**WHAT TO PRODUCE**. Would you write out the data below exactly, with every line intact?
Top of DATA EXTRACT
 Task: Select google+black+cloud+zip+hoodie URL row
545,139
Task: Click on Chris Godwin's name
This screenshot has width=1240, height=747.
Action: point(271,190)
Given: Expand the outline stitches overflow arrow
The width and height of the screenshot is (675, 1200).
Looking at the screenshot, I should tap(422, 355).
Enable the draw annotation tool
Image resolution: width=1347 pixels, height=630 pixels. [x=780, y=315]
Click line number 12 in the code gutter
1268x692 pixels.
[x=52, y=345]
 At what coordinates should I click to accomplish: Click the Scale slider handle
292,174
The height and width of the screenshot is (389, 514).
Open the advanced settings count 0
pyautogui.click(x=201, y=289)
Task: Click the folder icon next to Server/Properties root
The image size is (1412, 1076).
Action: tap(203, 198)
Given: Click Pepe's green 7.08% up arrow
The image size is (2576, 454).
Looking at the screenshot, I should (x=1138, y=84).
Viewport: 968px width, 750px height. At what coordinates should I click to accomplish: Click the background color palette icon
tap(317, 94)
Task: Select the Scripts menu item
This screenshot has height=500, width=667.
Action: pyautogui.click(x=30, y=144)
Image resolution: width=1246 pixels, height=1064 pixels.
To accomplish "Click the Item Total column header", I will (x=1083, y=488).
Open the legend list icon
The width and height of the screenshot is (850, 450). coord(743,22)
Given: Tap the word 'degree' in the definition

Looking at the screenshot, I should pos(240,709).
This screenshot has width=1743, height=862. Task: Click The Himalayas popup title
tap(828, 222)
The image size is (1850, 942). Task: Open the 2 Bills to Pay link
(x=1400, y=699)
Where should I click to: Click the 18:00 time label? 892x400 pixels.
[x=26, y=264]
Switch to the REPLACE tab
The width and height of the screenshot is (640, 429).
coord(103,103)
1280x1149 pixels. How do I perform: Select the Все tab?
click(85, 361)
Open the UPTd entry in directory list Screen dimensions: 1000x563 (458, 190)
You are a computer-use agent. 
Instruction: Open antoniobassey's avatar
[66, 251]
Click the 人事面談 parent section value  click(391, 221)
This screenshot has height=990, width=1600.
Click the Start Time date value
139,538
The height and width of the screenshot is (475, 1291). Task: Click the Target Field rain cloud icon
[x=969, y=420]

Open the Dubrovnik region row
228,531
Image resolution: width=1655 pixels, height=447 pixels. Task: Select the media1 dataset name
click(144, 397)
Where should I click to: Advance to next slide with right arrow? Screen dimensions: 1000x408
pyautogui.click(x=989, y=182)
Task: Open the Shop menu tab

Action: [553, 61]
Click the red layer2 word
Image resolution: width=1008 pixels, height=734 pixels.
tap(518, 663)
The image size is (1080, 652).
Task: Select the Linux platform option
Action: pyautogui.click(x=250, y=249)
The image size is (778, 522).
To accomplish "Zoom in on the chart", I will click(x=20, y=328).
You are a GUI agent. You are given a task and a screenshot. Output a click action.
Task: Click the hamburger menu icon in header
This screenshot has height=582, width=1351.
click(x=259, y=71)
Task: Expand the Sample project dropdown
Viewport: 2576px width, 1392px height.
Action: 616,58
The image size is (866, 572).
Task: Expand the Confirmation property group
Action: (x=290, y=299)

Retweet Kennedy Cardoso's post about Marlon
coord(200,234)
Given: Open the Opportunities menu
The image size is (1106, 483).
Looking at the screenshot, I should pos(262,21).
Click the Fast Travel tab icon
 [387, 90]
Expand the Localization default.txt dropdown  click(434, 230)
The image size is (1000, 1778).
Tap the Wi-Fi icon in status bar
Bottom of DATA EXTRACT
**WRITTEN SOLUTION**.
 Task: Select google+black+cloud+zip+hoodie URL row
545,139
Task: Click on Chris Godwin's name
This screenshot has width=1240, height=747.
Action: point(271,190)
Given: Expand the outline stitches overflow arrow
The width and height of the screenshot is (675, 1200).
Looking at the screenshot, I should tap(422, 355).
Enable the draw annotation tool
Image resolution: width=1347 pixels, height=630 pixels. [x=780, y=315]
Click line number 12 in the code gutter
1268x692 pixels.
[x=52, y=345]
 At what coordinates should I click to accomplish: Click the Scale slider handle
292,174
The height and width of the screenshot is (389, 514).
Open the advanced settings count 0
pyautogui.click(x=201, y=289)
Task: Click the folder icon next to Server/Properties root
The image size is (1412, 1076).
Action: tap(203, 198)
Given: Click Pepe's green 7.08% up arrow
The image size is (2576, 454).
Looking at the screenshot, I should (x=1138, y=84).
Viewport: 968px width, 750px height. At what coordinates should I click to accomplish: Click the background color palette icon
tap(317, 94)
Task: Select the Scripts menu item
This screenshot has height=500, width=667.
Action: pyautogui.click(x=30, y=144)
Image resolution: width=1246 pixels, height=1064 pixels.
To accomplish "Click the Item Total column header", I will (x=1083, y=488).
Open the legend list icon
The width and height of the screenshot is (850, 450). coord(743,22)
Given: Tap the word 'degree' in the definition

Looking at the screenshot, I should pos(240,709).
This screenshot has width=1743, height=862. Task: Click The Himalayas popup title
tap(828, 222)
The image size is (1850, 942). Task: Open the 2 Bills to Pay link
(x=1400, y=699)
Where should I click to: Click the 18:00 time label? 892x400 pixels.
[x=26, y=264]
Switch to the REPLACE tab
The width and height of the screenshot is (640, 429).
coord(103,103)
1280x1149 pixels. How do I perform: Select the Все tab?
click(85, 361)
Open the UPTd entry in directory list Screen dimensions: 1000x563 (458, 190)
You are a computer-use agent. 
Instruction: Open antoniobassey's avatar
[66, 251]
Click the 人事面談 parent section value  click(391, 221)
This screenshot has height=990, width=1600.
Click the Start Time date value
139,538
The height and width of the screenshot is (475, 1291). Task: Click the Target Field rain cloud icon
[x=969, y=420]

Open the Dubrovnik region row
228,531
Image resolution: width=1655 pixels, height=447 pixels. Task: Select the media1 dataset name
click(144, 397)
Where should I click to: Advance to next slide with right arrow? Screen dimensions: 1000x408
pyautogui.click(x=989, y=182)
Task: Open the Shop menu tab

Action: [553, 61]
Click the red layer2 word
Image resolution: width=1008 pixels, height=734 pixels.
tap(518, 663)
The image size is (1080, 652).
Task: Select the Linux platform option
Action: pyautogui.click(x=250, y=249)
The image size is (778, 522).
To accomplish "Zoom in on the chart", I will click(x=20, y=328).
You are a GUI agent. You are given a task and a screenshot. Output a click action.
Task: Click the hamburger menu icon in header
This screenshot has height=582, width=1351.
click(x=259, y=71)
Task: Expand the Sample project dropdown
Viewport: 2576px width, 1392px height.
Action: 616,58
The image size is (866, 572).
Task: Expand the Confirmation property group
Action: (x=290, y=299)

Retweet Kennedy Cardoso's post about Marlon
coord(200,234)
Given: Open the Opportunities menu
The image size is (1106, 483).
Looking at the screenshot, I should pos(262,21).
Click the Fast Travel tab icon
 [387, 90]
Expand the Localization default.txt dropdown  click(434, 230)
The image size is (1000, 1778).
Tap the Wi-Fi icon in status bar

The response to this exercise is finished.